_Task to complete_
Without the pictures, set down the records below word for word.

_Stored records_
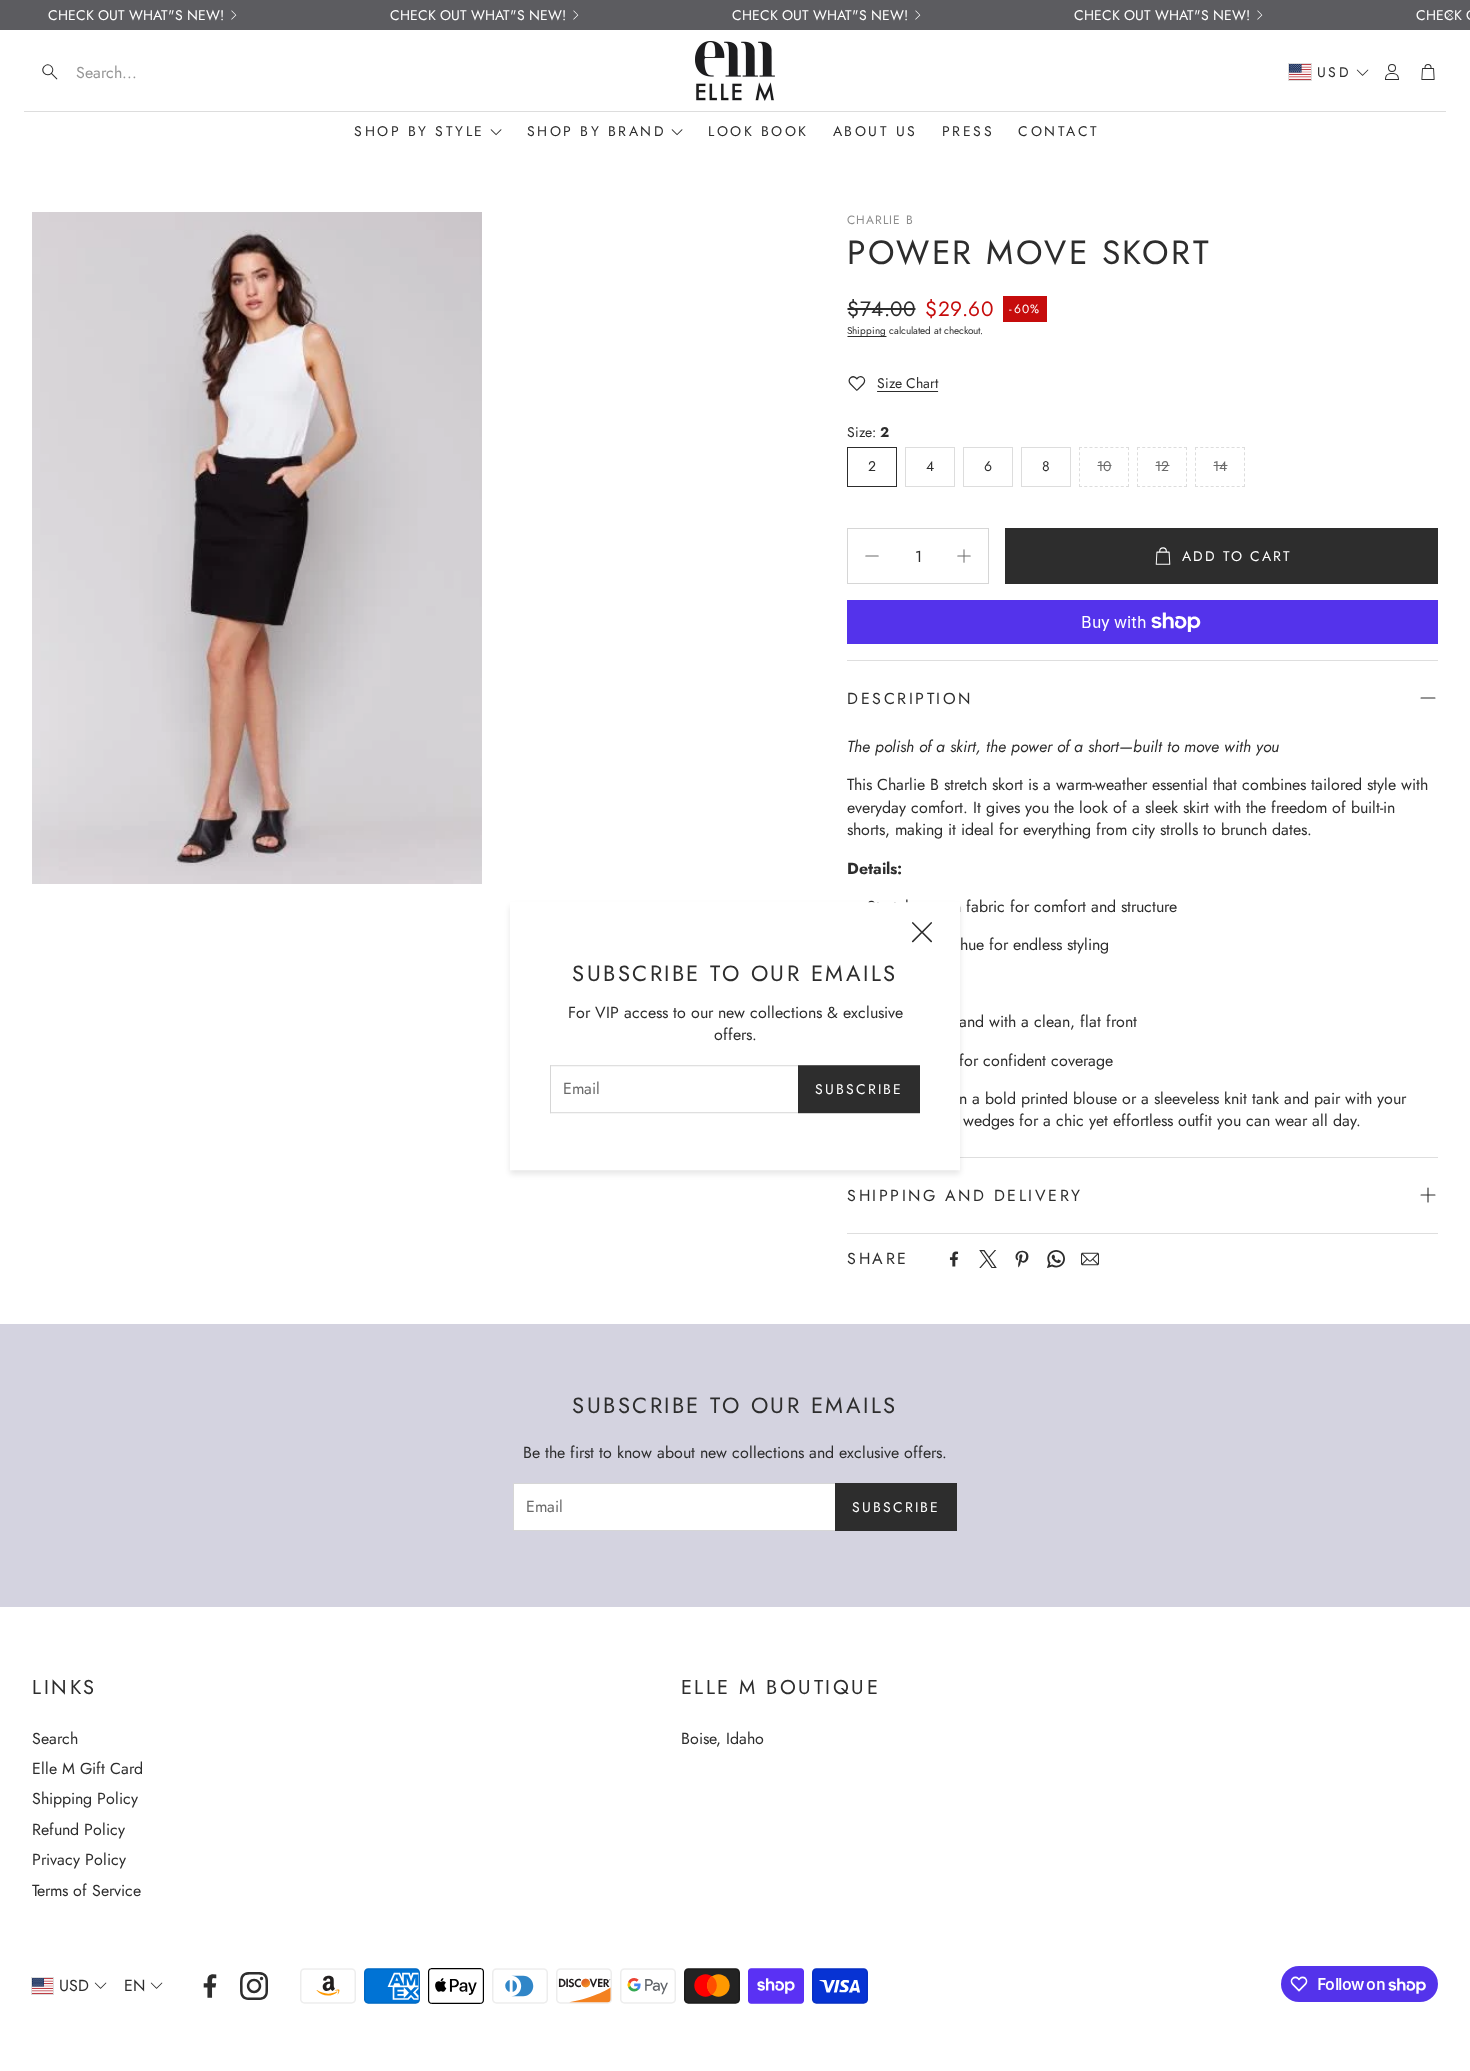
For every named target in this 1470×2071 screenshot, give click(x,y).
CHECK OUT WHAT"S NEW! (136, 15)
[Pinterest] (1022, 1259)
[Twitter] (988, 1259)
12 (1162, 466)
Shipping (866, 330)
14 (1220, 466)
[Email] (1090, 1259)
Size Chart (907, 383)
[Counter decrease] (872, 556)
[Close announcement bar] (1450, 15)
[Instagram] (254, 1986)
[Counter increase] (964, 556)
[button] (160, 72)
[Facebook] (954, 1259)
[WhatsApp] (1056, 1259)
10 (1104, 466)
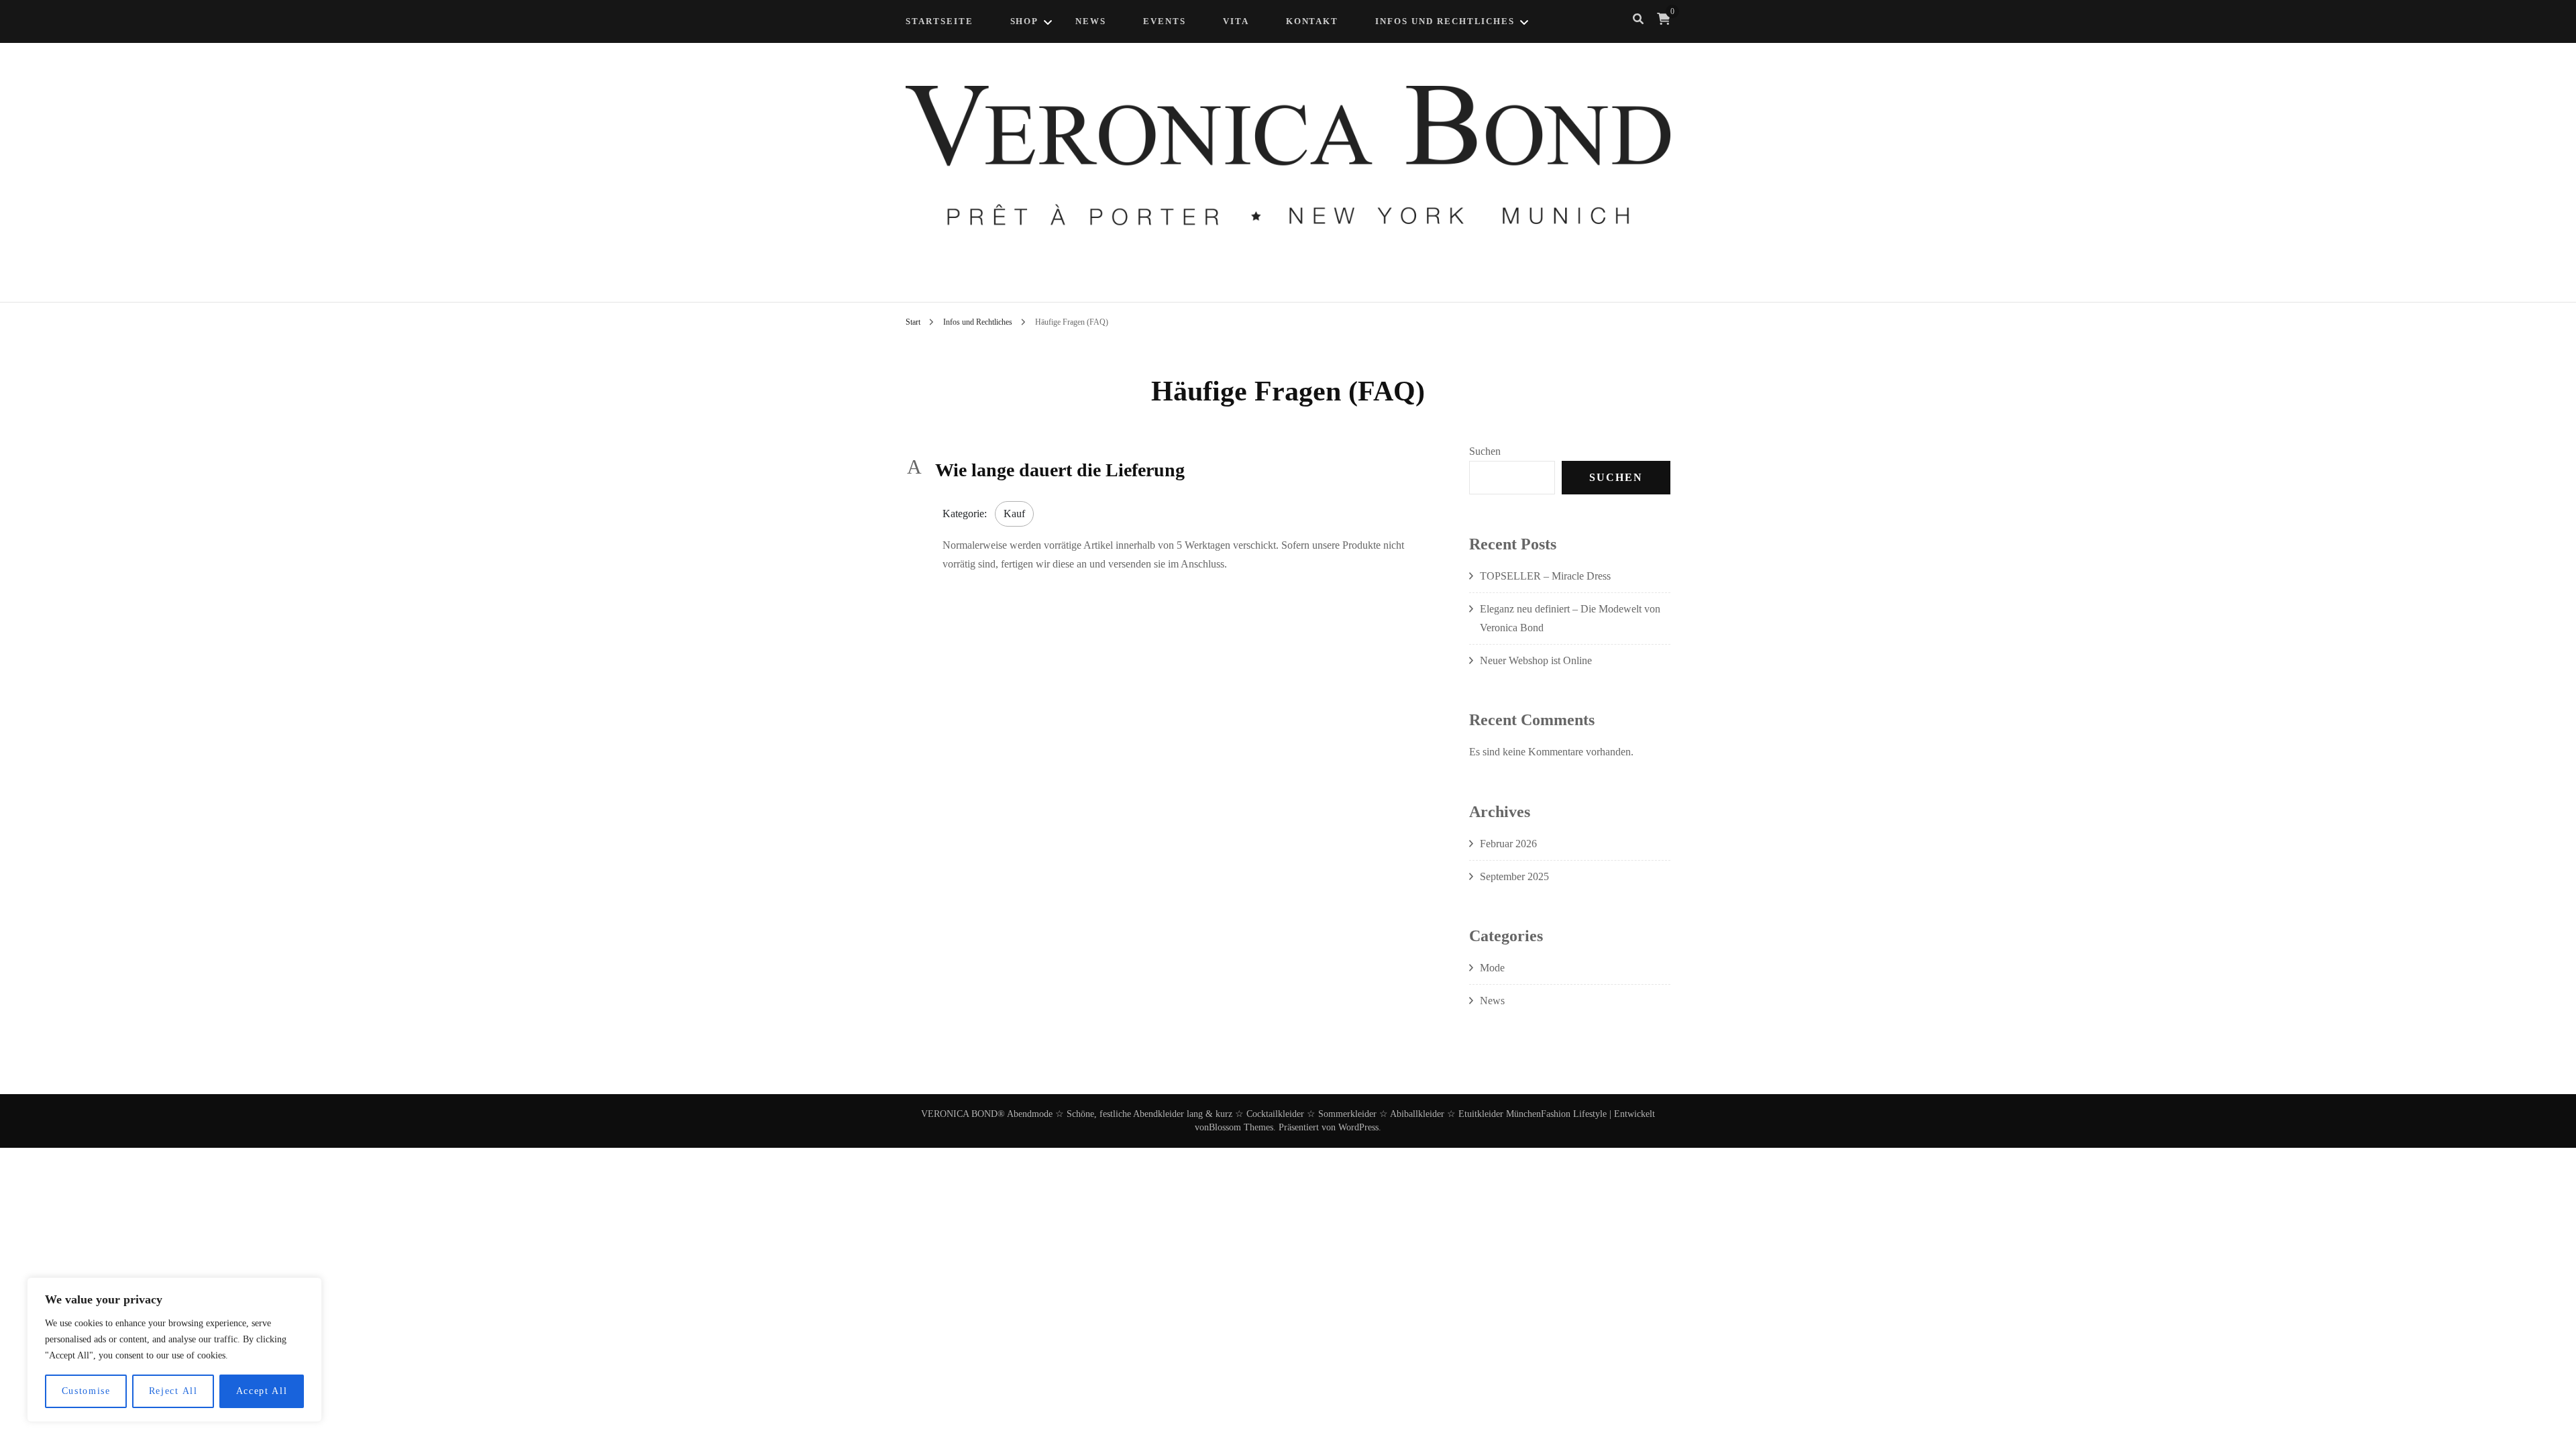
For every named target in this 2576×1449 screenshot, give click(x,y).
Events (1164, 21)
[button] (1166, 470)
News (1492, 1000)
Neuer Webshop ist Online (1536, 660)
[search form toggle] (1638, 19)
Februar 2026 (1508, 843)
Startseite (939, 21)
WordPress (1358, 1127)
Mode (1492, 967)
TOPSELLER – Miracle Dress (1545, 576)
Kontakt (1312, 21)
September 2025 (1514, 876)
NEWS (1090, 21)
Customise (86, 1391)
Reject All (173, 1391)
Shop (1024, 21)
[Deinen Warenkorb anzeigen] (1663, 19)
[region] (174, 1349)
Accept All (262, 1391)
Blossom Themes (1241, 1127)
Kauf (1014, 513)
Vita (1236, 21)
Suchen (1485, 451)
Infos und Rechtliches (1445, 21)
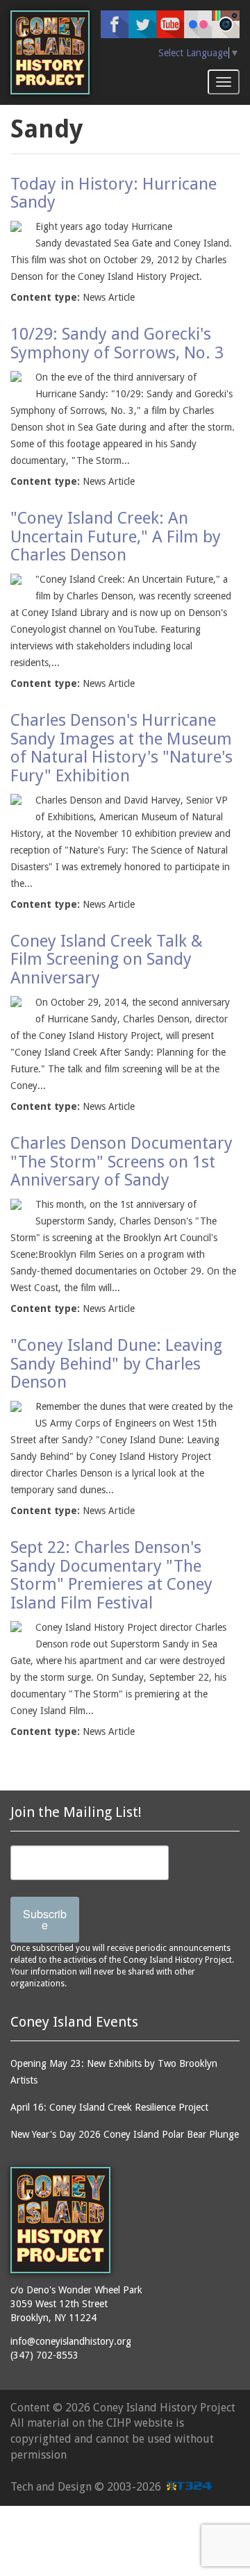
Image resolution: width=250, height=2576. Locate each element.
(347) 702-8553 (44, 2355)
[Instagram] (226, 24)
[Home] (50, 52)
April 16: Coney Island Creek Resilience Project (109, 2107)
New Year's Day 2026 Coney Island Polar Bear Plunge (124, 2134)
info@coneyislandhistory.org (70, 2341)
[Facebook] (114, 24)
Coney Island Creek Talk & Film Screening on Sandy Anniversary (106, 959)
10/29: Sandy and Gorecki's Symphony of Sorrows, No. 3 (117, 343)
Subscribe (45, 1919)
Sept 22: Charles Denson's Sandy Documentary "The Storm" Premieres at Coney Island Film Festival (111, 1575)
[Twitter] (142, 24)
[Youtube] (170, 24)
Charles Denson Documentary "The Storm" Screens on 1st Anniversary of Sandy (121, 1161)
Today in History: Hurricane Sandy (113, 193)
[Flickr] (198, 24)
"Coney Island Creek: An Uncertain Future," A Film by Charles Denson (115, 536)
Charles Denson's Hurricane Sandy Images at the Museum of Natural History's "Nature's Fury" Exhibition (121, 748)
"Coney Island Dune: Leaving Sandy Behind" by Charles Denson (116, 1364)
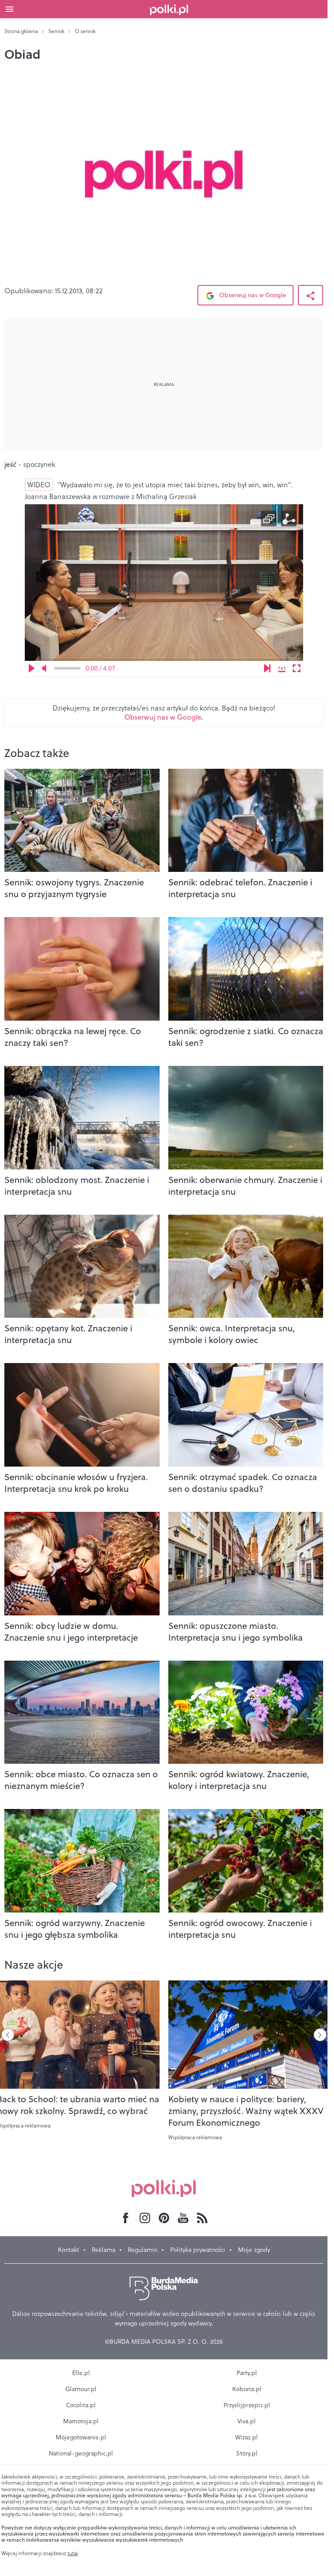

_Solution to the exercise_
For every named target in this 1470×2071 screenshot, give click(x,y).
CHECK OUT WHAT"S NEW! (136, 15)
[Pinterest] (1022, 1259)
[Twitter] (988, 1259)
12 (1162, 466)
Shipping (866, 330)
14 (1220, 466)
[Email] (1090, 1259)
Size Chart (907, 383)
[Counter decrease] (872, 556)
[Close announcement bar] (1450, 15)
[Instagram] (254, 1986)
[Counter increase] (964, 556)
[button] (160, 72)
[Facebook] (954, 1259)
[WhatsApp] (1056, 1259)
10 (1104, 466)
For every named target in this 2576×1449 screenshot, give click(x,y).
Events (1164, 21)
[button] (1166, 470)
News (1492, 1000)
Neuer Webshop ist Online (1536, 660)
[search form toggle] (1638, 19)
Februar 2026 (1508, 843)
Startseite (939, 21)
WordPress (1358, 1127)
Mode (1492, 967)
TOPSELLER – Miracle Dress (1545, 576)
Kontakt (1312, 21)
September 2025 (1514, 876)
NEWS (1090, 21)
Customise (86, 1391)
Reject All (173, 1391)
Shop (1024, 21)
[Deinen Warenkorb anzeigen] (1663, 19)
[region] (174, 1349)
Accept All (262, 1391)
Blossom Themes (1241, 1127)
Kauf (1014, 513)
Vita (1236, 21)
Suchen (1485, 451)
Infos und Rechtliches (1445, 21)
Image resolution: width=250, height=2576. Locate each element.
(347) 702-8553 (44, 2355)
[Instagram] (226, 24)
[Home] (50, 52)
April 16: Coney Island Creek Resilience Project (109, 2107)
New Year's Day 2026 Coney Island Polar Bear Plunge (124, 2134)
info@coneyislandhistory.org (70, 2341)
[Facebook] (114, 24)
Coney Island Creek Talk & Film Screening on Sandy Anniversary (106, 959)
10/29: Sandy and Gorecki's Symphony of Sorrows, No. 3 (117, 343)
Subscribe (45, 1919)
Sept 22: Charles Denson's Sandy Documentary "The Storm" Premieres at Coney Island Film Festival (111, 1575)
[Twitter] (142, 24)
[Youtube] (170, 24)
Charles Denson Documentary "The Storm" Screens on 1st Anniversary of Sandy (121, 1161)
Today in History: Hurricane Sandy (113, 193)
[Flickr] (198, 24)
"Coney Island Creek: An Uncertain Future," A Film by Charles Denson (115, 536)
Charles Denson's Hurricane Sandy Images at the Museum of Natural History's "Nature's Fury" Exhibition (121, 748)
"Coney Island Dune: Leaving Sandy Behind" by Charles Denson (116, 1364)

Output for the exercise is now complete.